God doesn’t want Anglicanism to flush itself down the toilet - but, he’s willing to let it happen, just as he allowed Israel to fall into apostasy more than once.
It’s the devil who wants Christianity to be destroyed.
[4] Posted by Ralph on 7-26-2012 at 04:51 PM · [top]
If I stand on my head, will I be able to read my comment in the right order? But hey, at least I will be able to be commenter number one for a bit.
I am not sure that God has finished with the Anglican Church just yet, but we definitely have a problem. Thank God for Bishop Mouneer. Some clever minds in the English, and Welsh bureaucracies have gone to considerable lengths to try to fix the appointment of the next Archbishop of Canterbury.
What the English and Welsh establishment have not taken on board is that a large chunk of the liberal overseas church does not care who the Archbishop is because they don’t believe in us as anything other than a disconnected set of churches, where they can do whatever they want. At the other end a large chunk, perhaps the bulk have had it up to the neck with the scheming, dishonesty and manipulation which has marked the current incumbent and don’t think Canterbury can be trusted with any role in the future.
It is those of us in the dwindling group who believe Canterbury at its best does have a role who are watching in dismay as these shennanigans go on with the likely result that even we will not care.

**Work task:** Carry on the comments about the Anglican Church and the choice of the next Archbishop of Canterbury from the point where they stop. The entries that follow are separate material and have no connection to the comments on the Anglican Church above.

**Information:**

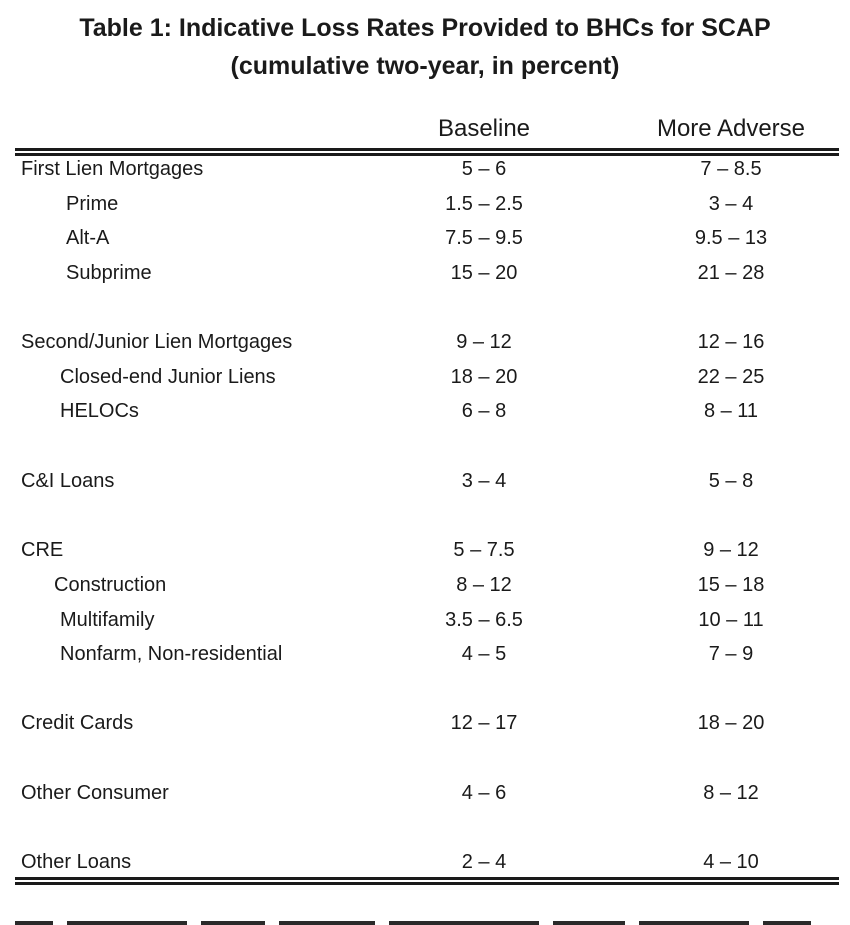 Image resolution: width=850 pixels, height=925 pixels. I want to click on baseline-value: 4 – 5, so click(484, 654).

---

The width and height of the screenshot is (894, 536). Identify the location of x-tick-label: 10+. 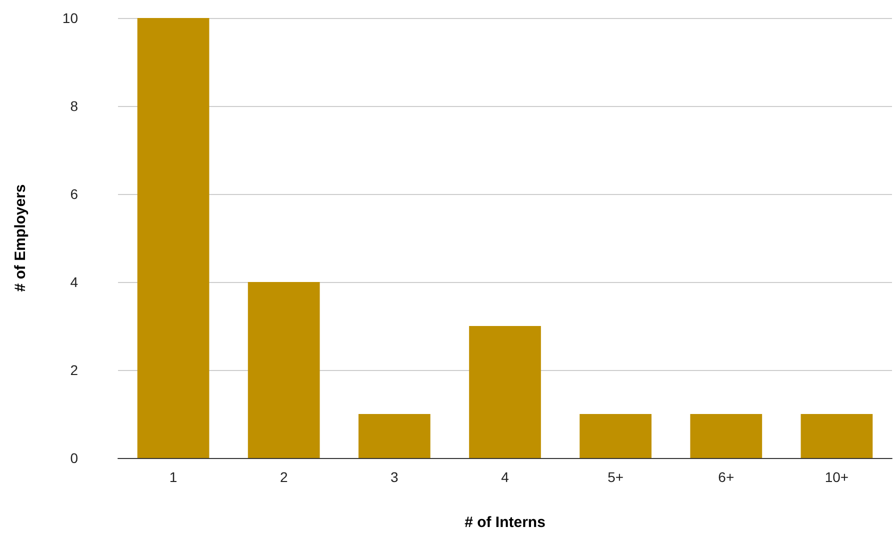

**Written response:**
I am grateful that the Global South Primates have spoken up and called the bluff of the English and Welsh establishment. God bless them for it.
[5] Posted by Pageantmaster [KJS to Coventry] on 7-26-2012 at 05:25 PM · [top]
Not only that, but you also have to contend with fellow Anglicans who seek any excuse to post a comment that will knock you out of number one position…
[6] Posted by MichaelA on 7-26-2012 at 09:45 PM · [top]
LOL, Michael
Now hear this- you too are bumped from being number one.
On a serious note, I do agree with what has already been expressed so well by David, Festivus, Ralph, and Pageantmaster.
[7] Posted by SC blu cat lady on 7-27-2012 at 12:20 PM · [top]
Nobody should underestimate either the bias or the insularity of those ecclesiastical bureaucracies.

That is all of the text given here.